Medication Safety: Your First Line of Defense
Is your medicine cabinet packed with bottles filled with various prescription or over-the-counter medicines, supplements or vitamins? Maybe you’ve even placed some of them in a pill organizer to keep track of what you’re supposed to take and when.
It’s important to be careful with any medicines, whether you’re the one taking them or you’re a caregiver who dispenses them. Some medications might have harmful interactions when taken together, and your body – your digestive system, circulatory system and liver and kidneys for example – may handle certain drugs differently as you get older, which could lead to possible complications, according to the Food and Drug Administration (FDA).
The FDA offers the following tips to help you stay safe when taking your medications.
- Talk with your health care provider and take all medicine as prescribed: Follow your doctor’s instructions and regularly take your medication. Do not stop taking the medicine or skip any doses without talking to your doctor first – even if you’re feeling better or think the medication isn’t working. Also, only take prescription medicines that your health care provider has prescribed for you, and talk with your doctor if there are side effects. If you have several doctors, tell each of them about all medicines and supplements you’re taking.

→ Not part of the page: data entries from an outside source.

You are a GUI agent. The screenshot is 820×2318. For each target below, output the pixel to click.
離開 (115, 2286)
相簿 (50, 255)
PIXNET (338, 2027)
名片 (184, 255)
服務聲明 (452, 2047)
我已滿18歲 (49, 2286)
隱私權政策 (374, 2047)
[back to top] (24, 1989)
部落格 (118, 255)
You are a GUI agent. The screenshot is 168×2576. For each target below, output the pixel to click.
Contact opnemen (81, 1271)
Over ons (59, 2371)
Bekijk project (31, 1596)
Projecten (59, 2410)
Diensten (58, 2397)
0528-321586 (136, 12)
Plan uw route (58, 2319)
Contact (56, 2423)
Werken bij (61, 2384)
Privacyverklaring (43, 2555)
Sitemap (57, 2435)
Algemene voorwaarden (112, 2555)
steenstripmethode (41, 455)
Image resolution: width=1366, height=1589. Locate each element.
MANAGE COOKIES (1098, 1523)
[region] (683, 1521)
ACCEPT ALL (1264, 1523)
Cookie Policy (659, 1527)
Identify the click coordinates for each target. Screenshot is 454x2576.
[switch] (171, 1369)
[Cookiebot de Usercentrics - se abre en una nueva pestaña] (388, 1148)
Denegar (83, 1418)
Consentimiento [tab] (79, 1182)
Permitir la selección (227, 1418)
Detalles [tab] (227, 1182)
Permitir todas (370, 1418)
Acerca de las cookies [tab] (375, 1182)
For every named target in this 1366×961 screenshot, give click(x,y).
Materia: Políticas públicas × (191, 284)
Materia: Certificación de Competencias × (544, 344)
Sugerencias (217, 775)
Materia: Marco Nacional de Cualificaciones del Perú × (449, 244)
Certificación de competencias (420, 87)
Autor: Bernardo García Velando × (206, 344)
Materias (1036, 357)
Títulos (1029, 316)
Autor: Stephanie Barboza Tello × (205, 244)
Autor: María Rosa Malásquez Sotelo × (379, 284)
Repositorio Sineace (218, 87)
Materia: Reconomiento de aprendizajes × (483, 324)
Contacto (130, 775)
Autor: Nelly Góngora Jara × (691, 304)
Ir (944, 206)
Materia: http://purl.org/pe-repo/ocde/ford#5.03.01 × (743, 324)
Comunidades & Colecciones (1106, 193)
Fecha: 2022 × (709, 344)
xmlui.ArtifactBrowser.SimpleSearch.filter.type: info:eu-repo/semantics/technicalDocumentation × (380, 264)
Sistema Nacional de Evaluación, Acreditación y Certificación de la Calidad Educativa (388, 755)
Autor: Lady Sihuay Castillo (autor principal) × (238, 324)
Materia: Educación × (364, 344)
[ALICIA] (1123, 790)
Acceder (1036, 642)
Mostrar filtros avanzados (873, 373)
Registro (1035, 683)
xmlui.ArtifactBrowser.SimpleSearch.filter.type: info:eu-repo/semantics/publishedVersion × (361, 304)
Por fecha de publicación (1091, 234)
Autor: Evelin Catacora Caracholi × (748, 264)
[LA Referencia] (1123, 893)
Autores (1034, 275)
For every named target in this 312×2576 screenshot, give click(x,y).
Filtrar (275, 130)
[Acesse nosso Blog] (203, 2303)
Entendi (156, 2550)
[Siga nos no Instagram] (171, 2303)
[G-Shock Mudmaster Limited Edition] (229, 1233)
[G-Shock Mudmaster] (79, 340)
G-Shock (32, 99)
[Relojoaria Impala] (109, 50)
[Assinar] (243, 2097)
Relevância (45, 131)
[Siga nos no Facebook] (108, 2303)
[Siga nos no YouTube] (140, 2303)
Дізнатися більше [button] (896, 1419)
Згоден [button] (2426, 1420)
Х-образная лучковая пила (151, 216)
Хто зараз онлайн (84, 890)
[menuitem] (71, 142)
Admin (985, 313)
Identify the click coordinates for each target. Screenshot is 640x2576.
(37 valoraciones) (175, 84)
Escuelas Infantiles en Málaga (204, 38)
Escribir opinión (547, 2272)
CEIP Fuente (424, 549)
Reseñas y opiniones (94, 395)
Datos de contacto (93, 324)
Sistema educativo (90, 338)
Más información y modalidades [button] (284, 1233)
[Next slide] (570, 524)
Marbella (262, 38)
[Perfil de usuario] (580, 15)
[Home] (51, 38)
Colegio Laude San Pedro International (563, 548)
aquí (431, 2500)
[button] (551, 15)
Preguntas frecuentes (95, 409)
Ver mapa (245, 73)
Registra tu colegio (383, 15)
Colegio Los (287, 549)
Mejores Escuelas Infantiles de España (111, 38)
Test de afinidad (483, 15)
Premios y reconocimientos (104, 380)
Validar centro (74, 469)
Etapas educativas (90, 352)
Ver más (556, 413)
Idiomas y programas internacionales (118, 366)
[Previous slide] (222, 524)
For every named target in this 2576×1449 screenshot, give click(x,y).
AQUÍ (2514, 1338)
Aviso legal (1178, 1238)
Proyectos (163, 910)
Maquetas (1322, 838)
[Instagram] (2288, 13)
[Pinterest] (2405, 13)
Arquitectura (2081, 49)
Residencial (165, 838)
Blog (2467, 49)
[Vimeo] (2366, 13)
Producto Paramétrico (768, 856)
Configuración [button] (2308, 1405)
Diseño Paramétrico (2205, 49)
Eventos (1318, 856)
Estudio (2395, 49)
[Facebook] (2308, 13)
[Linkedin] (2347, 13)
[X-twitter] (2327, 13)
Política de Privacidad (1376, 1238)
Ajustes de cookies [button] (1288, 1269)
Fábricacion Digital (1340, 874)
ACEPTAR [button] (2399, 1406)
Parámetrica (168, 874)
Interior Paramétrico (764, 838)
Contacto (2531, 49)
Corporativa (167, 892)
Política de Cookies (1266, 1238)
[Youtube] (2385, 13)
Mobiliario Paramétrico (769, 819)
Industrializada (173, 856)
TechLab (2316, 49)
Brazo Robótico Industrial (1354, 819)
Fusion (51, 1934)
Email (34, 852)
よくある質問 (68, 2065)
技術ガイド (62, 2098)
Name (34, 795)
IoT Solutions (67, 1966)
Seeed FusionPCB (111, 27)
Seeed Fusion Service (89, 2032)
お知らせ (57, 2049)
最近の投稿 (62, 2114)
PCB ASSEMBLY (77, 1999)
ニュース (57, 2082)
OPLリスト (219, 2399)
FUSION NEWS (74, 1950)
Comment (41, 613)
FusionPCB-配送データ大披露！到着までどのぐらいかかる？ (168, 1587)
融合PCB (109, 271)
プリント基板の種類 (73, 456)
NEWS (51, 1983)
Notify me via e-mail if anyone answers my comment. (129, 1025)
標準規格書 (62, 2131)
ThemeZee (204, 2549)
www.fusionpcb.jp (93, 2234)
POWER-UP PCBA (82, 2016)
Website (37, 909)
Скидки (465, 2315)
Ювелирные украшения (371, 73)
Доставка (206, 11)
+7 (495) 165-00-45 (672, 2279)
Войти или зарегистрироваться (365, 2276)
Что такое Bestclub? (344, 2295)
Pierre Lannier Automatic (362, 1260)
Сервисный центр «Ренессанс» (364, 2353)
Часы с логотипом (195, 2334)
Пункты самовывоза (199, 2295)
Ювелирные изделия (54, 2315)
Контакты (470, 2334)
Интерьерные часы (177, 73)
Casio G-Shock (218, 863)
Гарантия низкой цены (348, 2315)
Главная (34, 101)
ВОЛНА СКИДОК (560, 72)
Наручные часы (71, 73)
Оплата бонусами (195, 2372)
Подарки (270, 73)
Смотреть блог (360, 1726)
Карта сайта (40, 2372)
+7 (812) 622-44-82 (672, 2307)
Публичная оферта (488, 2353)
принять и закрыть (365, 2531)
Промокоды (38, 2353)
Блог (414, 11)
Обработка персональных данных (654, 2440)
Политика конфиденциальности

- Keep a list of your medications: Create a list of all medications you’re taking – including the brand name of your medicine or its generic name, the dosage, how often you take it and the reason you’re taking it – and update the list regularly. Always carry it with you and provide a copy to a trusted relative or friend.
- Learn about possible side effects and drug interactions: Talk with your doctor about any health issues you’re having, like memory problems, which could be a side effect of medication you’re taking. Also, review your health care provider’s instructions and check the medicine labels for any possible side effects for your medications, as well as any potential interactions among your medicines, supplements and specific food or beverages. Your pharmacist could also provide information about side effects and interactions.
- Review all your medications with your doctor: Every time you visit your health care provider, talk about all over-the-counter and prescription medicines and supplements you’re taking. This will help determine if any of them are still appropriate for you to take, if any might be ineffective and if you can stop taking any of them.